MemoryError. When train DistributedRL after an hour.
Your issue may already be reported! Please make sure to search all open and closed issues before starting a new one.
Please fill out the sections below so we can understand your issue better and resolve it quickly.
Problem description
When I train DistributedRL: https://github.com/Microsoft/AutonomousDrivingCookbook/blob/master/DistributedRL/LaunchLocalTrainingJob.ipynb it works at first. After about one hour,I get the error below. (PS: Actually I changed “threshold=np.nan” to "threshold=sys.maxsize" which in the "distributed_agent.py" Line 609 to let it work at the first time I run “train.bat”. I don't know if it matters.)
My english is not very good. I don't know if I express it clearly.
Problem details
Start time: 2019-04-15 07:23:33.036246, end time: 2019-04-15 07:23:45.755073
Percent random actions: 0.10204081632653061
Num total actions: 98
Generating 98 minibatches...
Sampling Experiences.
Publishing AirSim Epoch.
Publishing epoch data and getting latest model from parameter server...

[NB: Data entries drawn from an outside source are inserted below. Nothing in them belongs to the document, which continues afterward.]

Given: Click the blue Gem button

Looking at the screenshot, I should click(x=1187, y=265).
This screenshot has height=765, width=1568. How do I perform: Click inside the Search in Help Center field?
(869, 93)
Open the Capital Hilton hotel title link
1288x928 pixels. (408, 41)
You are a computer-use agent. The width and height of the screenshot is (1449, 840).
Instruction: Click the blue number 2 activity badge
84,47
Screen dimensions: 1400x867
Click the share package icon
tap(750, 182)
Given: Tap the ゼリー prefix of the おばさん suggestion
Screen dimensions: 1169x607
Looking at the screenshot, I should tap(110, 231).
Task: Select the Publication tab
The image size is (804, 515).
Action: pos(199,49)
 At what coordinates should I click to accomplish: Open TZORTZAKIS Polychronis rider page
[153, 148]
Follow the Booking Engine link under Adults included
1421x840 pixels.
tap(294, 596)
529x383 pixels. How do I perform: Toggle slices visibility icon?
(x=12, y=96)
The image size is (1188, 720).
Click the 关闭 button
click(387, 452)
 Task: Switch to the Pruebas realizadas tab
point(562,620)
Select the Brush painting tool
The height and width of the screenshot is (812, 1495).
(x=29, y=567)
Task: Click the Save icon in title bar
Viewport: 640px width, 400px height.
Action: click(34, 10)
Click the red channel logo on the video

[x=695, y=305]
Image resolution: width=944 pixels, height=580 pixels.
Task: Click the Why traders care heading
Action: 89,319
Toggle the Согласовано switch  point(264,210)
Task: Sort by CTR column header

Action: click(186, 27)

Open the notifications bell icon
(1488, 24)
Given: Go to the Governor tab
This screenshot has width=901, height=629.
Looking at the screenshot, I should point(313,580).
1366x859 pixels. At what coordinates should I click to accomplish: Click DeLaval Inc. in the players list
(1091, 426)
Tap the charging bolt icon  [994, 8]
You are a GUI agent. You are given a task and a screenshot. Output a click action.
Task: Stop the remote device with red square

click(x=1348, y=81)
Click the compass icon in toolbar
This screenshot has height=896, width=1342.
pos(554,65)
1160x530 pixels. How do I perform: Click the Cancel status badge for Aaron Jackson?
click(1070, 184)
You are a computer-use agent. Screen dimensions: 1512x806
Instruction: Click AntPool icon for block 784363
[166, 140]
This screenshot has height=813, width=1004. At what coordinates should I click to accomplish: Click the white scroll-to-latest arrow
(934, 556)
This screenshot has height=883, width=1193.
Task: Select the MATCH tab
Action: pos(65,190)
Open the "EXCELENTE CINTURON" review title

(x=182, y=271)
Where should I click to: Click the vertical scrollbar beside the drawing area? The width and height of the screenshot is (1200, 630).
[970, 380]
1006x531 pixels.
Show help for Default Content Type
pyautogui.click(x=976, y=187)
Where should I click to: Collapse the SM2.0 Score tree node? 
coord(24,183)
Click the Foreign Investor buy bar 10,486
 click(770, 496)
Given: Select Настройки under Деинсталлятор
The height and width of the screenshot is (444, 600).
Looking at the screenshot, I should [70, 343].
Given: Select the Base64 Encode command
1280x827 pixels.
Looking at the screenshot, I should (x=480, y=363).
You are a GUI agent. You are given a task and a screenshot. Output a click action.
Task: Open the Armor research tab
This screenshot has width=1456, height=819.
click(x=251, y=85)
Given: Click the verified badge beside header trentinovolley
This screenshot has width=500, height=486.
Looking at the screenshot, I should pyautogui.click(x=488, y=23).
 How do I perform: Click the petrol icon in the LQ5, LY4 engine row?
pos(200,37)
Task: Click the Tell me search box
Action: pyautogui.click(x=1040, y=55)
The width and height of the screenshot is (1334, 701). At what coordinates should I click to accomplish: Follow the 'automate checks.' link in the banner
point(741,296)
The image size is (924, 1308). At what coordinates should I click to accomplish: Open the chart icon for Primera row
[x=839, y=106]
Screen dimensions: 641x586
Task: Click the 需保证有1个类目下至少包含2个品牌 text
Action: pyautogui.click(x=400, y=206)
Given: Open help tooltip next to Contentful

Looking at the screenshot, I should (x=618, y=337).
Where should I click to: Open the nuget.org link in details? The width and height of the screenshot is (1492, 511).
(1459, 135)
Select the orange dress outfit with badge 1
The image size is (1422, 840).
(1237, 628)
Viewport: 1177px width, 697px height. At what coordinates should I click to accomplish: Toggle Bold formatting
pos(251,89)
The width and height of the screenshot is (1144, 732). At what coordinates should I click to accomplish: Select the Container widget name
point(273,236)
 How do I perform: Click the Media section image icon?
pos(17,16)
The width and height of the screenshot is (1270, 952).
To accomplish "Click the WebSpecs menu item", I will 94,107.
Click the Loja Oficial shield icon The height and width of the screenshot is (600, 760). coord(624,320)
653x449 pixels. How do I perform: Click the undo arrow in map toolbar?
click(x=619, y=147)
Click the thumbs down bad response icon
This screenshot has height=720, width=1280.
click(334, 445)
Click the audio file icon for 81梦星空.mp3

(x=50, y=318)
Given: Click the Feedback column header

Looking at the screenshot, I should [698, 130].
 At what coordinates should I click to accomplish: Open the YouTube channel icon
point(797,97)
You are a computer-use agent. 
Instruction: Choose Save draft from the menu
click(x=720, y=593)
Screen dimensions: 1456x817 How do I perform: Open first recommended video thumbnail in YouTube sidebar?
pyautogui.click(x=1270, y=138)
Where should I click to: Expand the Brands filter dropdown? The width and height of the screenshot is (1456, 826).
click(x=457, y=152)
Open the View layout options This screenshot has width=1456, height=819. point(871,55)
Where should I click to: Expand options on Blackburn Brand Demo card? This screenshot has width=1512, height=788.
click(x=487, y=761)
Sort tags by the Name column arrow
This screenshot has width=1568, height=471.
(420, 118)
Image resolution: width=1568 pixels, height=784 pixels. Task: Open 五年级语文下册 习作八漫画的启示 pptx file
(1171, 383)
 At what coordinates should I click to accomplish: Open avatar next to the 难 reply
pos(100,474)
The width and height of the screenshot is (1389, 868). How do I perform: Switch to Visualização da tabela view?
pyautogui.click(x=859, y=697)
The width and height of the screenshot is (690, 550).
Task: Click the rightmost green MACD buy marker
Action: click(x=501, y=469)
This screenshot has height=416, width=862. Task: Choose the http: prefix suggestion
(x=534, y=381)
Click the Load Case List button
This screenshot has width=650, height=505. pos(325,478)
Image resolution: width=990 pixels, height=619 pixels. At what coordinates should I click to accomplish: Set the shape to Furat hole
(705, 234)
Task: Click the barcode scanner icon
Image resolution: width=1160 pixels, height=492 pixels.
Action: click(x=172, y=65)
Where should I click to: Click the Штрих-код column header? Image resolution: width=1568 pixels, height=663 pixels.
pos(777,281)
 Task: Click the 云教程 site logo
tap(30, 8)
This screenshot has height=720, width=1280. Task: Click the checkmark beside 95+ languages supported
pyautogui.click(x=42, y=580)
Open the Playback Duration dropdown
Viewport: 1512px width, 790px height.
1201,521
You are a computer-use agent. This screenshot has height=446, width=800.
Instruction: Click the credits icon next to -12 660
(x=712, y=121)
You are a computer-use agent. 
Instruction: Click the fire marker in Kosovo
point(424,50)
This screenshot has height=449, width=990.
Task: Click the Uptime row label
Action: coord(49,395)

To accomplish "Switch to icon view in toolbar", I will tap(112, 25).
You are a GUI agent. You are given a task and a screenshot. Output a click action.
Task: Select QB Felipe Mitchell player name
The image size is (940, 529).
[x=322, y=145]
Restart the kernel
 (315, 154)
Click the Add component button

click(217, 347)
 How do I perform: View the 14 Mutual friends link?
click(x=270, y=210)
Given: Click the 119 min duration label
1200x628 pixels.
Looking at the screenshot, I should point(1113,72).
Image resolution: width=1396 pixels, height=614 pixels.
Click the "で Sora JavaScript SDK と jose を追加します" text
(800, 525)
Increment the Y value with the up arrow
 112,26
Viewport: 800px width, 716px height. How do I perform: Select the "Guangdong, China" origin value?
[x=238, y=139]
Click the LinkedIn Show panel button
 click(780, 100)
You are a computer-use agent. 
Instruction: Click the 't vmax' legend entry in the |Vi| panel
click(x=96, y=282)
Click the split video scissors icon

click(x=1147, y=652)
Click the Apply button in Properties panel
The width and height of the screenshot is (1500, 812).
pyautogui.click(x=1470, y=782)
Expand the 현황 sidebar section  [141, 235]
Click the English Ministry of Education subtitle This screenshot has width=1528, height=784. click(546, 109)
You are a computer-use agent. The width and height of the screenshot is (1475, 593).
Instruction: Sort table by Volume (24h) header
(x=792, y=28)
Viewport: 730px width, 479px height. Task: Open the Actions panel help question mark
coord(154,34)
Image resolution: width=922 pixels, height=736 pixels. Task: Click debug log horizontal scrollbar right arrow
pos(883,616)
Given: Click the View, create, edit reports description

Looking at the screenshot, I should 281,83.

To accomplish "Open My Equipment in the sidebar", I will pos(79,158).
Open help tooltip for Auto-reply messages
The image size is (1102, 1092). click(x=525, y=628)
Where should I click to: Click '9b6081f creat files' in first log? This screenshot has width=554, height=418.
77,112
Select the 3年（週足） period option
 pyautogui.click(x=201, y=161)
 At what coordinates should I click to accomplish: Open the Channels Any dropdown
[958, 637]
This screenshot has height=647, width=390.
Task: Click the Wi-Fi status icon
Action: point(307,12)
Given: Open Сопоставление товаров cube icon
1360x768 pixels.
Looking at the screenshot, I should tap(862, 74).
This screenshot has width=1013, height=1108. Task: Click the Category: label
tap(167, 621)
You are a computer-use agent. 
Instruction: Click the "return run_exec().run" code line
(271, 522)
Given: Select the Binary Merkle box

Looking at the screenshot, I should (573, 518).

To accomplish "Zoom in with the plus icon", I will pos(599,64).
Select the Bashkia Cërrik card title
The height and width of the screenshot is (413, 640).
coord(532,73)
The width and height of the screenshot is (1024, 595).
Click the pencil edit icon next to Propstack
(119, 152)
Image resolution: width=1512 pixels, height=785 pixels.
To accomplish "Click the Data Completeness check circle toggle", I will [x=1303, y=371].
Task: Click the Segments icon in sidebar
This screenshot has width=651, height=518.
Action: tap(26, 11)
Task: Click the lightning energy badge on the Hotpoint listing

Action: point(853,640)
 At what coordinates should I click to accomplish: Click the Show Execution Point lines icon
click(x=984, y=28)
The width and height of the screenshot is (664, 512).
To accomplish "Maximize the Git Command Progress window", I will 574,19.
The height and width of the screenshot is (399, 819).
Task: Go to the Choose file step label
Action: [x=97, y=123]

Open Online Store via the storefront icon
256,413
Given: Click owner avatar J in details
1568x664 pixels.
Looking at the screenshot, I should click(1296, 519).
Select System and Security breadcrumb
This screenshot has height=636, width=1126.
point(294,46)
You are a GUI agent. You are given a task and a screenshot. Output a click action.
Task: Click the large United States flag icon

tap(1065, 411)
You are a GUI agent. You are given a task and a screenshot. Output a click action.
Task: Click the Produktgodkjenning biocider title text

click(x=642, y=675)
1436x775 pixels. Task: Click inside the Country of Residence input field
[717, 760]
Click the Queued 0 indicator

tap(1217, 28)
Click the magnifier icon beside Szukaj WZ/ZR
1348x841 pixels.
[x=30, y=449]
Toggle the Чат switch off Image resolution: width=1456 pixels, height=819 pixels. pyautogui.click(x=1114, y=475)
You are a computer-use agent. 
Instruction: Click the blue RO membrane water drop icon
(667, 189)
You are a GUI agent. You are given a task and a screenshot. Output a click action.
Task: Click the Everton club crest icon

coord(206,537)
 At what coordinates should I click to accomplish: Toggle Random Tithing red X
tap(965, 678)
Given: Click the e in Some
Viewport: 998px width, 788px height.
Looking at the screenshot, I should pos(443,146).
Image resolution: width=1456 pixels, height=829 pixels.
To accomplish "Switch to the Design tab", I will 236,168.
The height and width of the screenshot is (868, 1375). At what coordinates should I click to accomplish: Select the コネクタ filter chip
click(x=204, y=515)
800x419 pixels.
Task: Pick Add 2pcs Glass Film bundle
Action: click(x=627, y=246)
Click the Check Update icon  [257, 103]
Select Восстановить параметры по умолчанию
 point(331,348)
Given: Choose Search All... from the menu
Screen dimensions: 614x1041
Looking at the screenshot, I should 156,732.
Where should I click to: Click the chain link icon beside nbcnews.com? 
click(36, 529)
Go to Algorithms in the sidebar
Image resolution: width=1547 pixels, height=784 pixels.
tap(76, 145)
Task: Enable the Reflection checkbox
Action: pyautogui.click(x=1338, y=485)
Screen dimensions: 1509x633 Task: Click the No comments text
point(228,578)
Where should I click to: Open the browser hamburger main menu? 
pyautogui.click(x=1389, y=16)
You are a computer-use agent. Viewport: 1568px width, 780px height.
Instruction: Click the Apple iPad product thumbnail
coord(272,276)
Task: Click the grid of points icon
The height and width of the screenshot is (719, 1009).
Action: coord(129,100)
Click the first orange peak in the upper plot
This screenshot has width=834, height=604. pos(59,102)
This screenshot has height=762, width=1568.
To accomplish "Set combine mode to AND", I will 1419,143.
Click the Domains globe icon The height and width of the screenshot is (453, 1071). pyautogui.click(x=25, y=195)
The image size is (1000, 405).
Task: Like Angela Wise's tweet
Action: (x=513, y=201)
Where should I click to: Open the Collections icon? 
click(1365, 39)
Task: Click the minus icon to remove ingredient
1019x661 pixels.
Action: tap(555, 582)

Traceback (most recent call last):
File "distributed_agent.py", line 643, in
Experiment/Environment details
- Tutorial used: DistributedRL
- Environment used: neighborhood
- Versions of artifacts used (if applicable): tensorflow 1.13.1 ;Python 3.6.2,;Keras 2.1.2;numpy 1.16.2 *The state of my harddisk:C:9.48GB available,E : 25.4GB (DistributedRL‘sworkspace) available *My computer equipment:GPU-GTX960M-4G ,Memory-8G,CPU i5-6300HQ
What is your solution? I came up with the same issue on the newest version. Instead of changing “threshold=np.nan” to "threshold=sys.maxsize", i changed it to "threshold=np.inf" in order to run the script without error coming.
Thank U!